Les autres Dirigeants Maghrébins, adoptant le même pragmatisme, gagneraient à observer une neutralité positive pour jouer les bons offices et les facilitateurs objectifs entre le Royaume et les Sahraouis. La Tunisie, en particulier, devrait persévérer dans cette voie de neutralité positive et garder la ligne d’équilibre qu’elle a toujours observée dans les relations avec les pays Maghrébins depuis l’époque de Bourguiba. Dans ce contexte, la haute diplomatie Tunisienne serait bien placée de prendre l’initiative de convoquer un Sommet Extraordinaire de l’UMA pour traiter de la prospective de la situation géopolitique au Maghreb eu égard aux récents développements et adopter une feuille de route pour la nouvelle étape de la construction Maghrébine dans le cadre d’une approche consensuelle. Ce faisant, la Tunisie assume un devoir à l’égard du Maghreb en application de l’article 5 de sa Constitution, en vertu duquel elle ne laissera pas tomber l’UMA. Cela suppose, évidemment, que tous les Dirigeants Maghrébins acceptent de s’asseoir autour de la même table et de discuter de toutes les questions d’intérêt dans la région, dont les perspectives de règlement du conflit du Sahara, la réactivation de l’UMA, la relance de la coopération maghrébine, mais aussi la coordination sécuritaire dans le contexte de la lutte contre l’extrémisme et le terrorisme avec ses ramifications.Le Maroc, promoteur du processus de Tanger (1958) qui a posé le premier jalon de l’Idéal Maghrébin, bien avant que tous les pays de la région recouvrent leur indépendance, hôte du Sommet fondateur de l’UMA et accueillant son siège, en sortira «pacifiquement réunifié». L’UMA sera consolidée, le processus Maghrébin gagnera en intégration, les peuples de la région gagneront en paix, en sécurité et en prospérité.

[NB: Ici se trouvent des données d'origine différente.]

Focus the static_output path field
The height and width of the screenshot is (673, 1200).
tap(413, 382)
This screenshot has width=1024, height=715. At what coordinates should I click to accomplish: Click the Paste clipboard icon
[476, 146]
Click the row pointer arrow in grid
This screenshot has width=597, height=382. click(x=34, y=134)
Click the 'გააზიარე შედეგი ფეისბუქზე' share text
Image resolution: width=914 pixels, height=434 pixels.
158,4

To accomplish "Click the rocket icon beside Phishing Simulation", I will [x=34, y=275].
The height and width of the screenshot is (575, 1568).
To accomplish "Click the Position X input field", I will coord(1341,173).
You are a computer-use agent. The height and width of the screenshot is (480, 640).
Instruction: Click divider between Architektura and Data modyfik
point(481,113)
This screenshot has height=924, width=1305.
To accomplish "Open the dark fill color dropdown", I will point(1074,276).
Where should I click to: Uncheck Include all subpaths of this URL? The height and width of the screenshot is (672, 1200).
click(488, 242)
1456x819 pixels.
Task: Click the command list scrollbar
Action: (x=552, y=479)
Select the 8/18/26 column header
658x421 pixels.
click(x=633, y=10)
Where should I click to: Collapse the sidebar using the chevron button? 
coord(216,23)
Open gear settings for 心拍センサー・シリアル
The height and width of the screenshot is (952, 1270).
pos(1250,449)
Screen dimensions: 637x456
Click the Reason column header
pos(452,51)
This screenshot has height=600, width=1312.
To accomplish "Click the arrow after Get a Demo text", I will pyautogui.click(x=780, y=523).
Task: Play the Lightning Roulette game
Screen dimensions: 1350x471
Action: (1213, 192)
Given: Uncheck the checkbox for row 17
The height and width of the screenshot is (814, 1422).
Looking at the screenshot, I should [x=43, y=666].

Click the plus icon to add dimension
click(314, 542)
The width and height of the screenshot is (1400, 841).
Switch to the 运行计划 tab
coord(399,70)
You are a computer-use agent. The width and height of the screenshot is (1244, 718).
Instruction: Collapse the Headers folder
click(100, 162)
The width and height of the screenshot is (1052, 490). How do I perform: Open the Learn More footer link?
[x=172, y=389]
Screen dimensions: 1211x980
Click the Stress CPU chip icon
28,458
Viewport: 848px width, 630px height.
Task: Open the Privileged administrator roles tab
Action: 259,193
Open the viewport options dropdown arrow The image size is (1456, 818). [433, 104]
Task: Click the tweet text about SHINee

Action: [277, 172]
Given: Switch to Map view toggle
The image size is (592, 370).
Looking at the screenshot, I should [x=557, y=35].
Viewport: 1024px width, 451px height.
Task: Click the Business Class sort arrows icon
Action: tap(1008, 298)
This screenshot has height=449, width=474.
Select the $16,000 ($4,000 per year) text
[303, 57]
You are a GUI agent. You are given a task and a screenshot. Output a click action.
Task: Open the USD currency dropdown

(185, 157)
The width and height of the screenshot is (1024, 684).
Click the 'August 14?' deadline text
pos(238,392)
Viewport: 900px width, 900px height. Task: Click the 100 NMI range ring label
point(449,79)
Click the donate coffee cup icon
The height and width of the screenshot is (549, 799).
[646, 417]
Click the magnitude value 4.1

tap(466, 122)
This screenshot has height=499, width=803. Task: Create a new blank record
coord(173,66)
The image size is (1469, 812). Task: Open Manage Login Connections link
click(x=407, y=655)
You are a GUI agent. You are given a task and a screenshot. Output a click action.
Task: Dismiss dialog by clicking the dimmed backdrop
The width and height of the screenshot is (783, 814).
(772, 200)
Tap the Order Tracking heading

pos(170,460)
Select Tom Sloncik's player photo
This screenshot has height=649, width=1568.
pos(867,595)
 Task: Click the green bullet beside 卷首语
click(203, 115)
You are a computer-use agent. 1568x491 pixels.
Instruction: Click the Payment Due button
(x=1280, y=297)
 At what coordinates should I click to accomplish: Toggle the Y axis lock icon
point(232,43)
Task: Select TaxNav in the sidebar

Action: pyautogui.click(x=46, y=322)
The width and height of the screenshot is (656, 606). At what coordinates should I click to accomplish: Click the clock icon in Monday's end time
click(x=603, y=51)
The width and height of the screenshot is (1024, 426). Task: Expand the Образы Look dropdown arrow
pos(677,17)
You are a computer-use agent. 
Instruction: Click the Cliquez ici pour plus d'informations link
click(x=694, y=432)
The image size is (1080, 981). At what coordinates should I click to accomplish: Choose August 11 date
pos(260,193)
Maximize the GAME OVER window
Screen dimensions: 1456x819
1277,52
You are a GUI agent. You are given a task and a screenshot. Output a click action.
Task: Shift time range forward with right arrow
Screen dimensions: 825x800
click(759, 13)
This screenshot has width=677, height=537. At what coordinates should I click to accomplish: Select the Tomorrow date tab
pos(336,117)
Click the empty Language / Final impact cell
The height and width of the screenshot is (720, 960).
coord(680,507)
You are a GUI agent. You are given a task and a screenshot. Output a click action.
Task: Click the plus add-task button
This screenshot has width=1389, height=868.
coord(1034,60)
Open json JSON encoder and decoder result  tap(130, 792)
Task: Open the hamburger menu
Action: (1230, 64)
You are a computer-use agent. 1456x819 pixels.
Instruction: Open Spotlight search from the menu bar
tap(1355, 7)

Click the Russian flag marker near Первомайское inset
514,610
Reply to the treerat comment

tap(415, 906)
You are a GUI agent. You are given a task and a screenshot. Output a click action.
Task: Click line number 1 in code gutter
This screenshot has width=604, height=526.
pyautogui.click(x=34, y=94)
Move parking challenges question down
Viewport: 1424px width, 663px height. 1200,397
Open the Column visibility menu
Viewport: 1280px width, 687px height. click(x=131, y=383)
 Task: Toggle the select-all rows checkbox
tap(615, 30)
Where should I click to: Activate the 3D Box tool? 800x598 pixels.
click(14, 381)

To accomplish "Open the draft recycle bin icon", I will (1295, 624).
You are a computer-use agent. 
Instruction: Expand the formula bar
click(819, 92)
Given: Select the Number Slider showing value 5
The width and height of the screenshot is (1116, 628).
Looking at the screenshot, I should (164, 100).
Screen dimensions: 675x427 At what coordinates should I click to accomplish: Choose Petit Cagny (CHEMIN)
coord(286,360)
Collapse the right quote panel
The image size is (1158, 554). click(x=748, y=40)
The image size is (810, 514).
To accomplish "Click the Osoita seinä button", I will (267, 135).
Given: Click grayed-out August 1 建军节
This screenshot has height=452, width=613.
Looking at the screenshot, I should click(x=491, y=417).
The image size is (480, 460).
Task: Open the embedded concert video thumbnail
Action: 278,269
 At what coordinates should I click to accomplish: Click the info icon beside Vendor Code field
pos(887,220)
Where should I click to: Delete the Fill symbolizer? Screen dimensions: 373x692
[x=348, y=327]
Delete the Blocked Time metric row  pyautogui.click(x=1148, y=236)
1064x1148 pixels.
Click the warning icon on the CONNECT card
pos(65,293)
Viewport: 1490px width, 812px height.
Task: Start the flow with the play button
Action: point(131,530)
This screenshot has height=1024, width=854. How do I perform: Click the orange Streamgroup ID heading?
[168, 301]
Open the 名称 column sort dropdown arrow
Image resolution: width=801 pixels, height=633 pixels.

La prochaine commémoration de la création de l’UMA offrira une opportunité aux Dirigeants Maghrébins pour apprécier les défis réels auxquels est confrontée la région. La teneur des messages protocolaires qui seront échangés entre les Chefs d’Etats nous édifiera sur la prospective géopolitique de la région. En attendant, la seule certitude est que nos peuples n’auront d’autres choix que de déterminer nos classes dirigeantes à mettre de côté nos différends et nos clivages pour nous unir et aller de l’avant dans la voie de la réalisation de l’Idéal Maghrébin, héritage commun laissé par les générations maghrébines précédentes. Ce n’est que dans cette perspective que nous pourrions mettre nos pays à l’abri des dangers de toutes sortes qui nous menacent, jusque dans notre vie quotidienne, dans un monde « mondialisé» où sévit encore la force, l’hégémonie, l’exclusion, l’injustice, l’insécurité, le crime et le terrorisme. Que la sagesse, le bon sens et l’esprit de solidarité guident nos Dirigeants à adopter les initiatives communesadéquates de nature à remettre le Train Trans-Maghrébin sur les rails dans l’intérêt bien compris de tous les peuples de la région. Ils n’ont pas le droit de nous décevoir et, encore moins, de «trahir» l’Idéal Maghrébin.